Top of READING PASSAGE

A Tribute to Globe Life Park

Chris Halicke

The calendar has turned over to the new decade, but before pitchers and catchers report in 32 days, I wanted to pay tribute to the ballpark where I started watching the Rangers.

I was reminded of the nostalgia I have for this ballpark on my way to the first night of the Rangers Winter Caravan on Thursday night. As I turned from I-30 onto Ballpark Way and crossed the bridge over the highway, the "old" ballpark was beautifully lit up, illuminating the Arlington sky. 

In a matter of seconds, all of the memories I have of this ballpark came rushing back to me. My first game back in 2001, the many nights spent at the ballpark in a very special 2010 season, witnessing Adrian Beltre's three-homer game in 2012, taking my son to his first game – it all came back to me in an instant. 

When it comes to baseball, I can be very analytical. I can also be very old school. But I'm also a romantic. I love baseball movies, and romanticizing baseball is a very easy thing for me to do. My two favorite baseball movies are The Natural and Field of Dreams, two of the most sentimental baseball movies ever. 

When I moved to Dallas from Pittsburgh in 2000, I moved away from a team in the middle of one of the longest losing streaks in modern sports to a team that was coming off three division titles in four years.

As we know now, the early 2000's weren't so kind to the Rangers. The Alex Rodriguez signing never paid off (pun intended) and the team struggled to put something special together, despite a very nice core of Michael Young, Hank Blalock, Mark Teixeira, and Alfonso Soriano. 

No matter how low or how high things got for the Rangers, I knew there was always a place to go to enjoy a ballgame between April and September. Yes, even the afternoon games in July and August were fun to attend. Some of my favorite memories are from those games where I swore I would never attend a 2:05 first pitch again between June and August. 

My favorite memory of all has to be Game One of the 2016 ALDS against the Toronto Blue Jays. Go look at the box score. It wasn't pretty. It was flat out dreadful. But I sat for all nine innings for a reason. It was a game of three firsts.

It was the first time my wife, who is a dedicated member of our country's military, got to hold the huge flag on the field for the national anthem. I was so excited for her, getting to hold the flag she proudly helps protect, while the national anthem is sung and jets fly overhead. If there's ever a time to shout, "MURICA," it's then.

It was also my first playoff game. Despite the double-digit games I attended in 2010 and 2011, unfortunately, not one of the them was a playoff game. I was actually laid up in bed recovering from surgery when Neftali Feliz struck out Alex Rodriguez to win the A.L. pennant in 2010. 

Just getting to finally go to a baseball playoff game was worth the wait, even though the score didn't go the Rangers' way.

Last, and definitely not least, it was my son's first game, who was only about five months old at the time. I didn't care if he had no idea what was going on. I was so proud to have my son at a baseball game, starting the tradition that my dad did with me growing up in northern New Jersey, attending games at Shea Stadium. I even remember just a flash of seeing Barry Bonds as a Pirate in the visitor's on deck circle.

Bottom of READING PASSAGE
Top of DATA TO EXAMINE

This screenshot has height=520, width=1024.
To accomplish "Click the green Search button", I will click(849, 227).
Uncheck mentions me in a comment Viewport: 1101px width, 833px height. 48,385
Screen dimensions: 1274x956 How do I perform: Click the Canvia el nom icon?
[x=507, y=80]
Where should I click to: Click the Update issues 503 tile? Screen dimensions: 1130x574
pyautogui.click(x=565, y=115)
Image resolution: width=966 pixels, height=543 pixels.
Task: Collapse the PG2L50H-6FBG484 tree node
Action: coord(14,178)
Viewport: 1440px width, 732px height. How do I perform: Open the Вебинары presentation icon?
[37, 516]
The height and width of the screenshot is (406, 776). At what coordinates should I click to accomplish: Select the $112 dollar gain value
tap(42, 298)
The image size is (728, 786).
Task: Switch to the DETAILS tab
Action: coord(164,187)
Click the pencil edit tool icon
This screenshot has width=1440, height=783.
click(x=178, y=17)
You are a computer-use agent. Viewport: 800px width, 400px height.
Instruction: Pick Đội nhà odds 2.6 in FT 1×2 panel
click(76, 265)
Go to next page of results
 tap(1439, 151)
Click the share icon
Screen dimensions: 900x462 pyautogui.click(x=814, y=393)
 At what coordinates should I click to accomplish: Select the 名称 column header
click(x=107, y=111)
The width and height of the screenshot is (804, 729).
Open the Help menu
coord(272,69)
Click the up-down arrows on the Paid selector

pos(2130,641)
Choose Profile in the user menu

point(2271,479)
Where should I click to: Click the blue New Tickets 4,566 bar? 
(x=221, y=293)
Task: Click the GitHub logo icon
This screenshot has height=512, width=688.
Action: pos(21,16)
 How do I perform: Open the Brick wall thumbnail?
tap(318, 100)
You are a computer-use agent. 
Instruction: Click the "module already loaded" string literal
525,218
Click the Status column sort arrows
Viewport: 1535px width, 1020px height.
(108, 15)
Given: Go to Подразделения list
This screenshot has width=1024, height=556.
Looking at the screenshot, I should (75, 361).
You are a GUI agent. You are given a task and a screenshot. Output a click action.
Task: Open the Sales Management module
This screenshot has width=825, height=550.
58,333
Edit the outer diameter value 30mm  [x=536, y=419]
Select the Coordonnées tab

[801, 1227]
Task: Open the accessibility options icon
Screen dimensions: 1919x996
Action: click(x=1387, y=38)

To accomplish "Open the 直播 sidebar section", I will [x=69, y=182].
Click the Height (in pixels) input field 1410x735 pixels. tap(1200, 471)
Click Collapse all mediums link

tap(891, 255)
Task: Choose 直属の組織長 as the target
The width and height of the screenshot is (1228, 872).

Bottom of DATA TO EXAMINE

#### PROBLEMS TO SOLVE:
• A. From the Globe Life Park tribute, echo the stretch from "No matter how" through "June and August." word for word.
• B. Decide whether each statement below agrees with the Globe Life Park tribute. Give yes or no for each, along with the deciding words from the tribute quoted exactly.
(i) The writer moved to Dallas from Pittsburgh in 2000.
(ii) The writer's two favorite baseball movies are The Natural and Bull Durham.
(iii) The writer's son was about a year old at his first game.

#### ANSWERS TO EACH TASK:
• A.
No matter how low or how high things got for the Rangers, I knew there was always a place to go to enjoy a ballgame between April and September. Yes, even the afternoon games in July and August were fun to attend. Some of my favorite memories are from those games where I swore I would never attend a 2:05 first pitch again between June and August.

• B.
(i) Yes: "When I moved to Dallas from Pittsburgh in 2000"
(ii) No: "My two favorite baseball movies are The Natural and Field of Dreams"
(iii) No: "who was only about five months old at the time"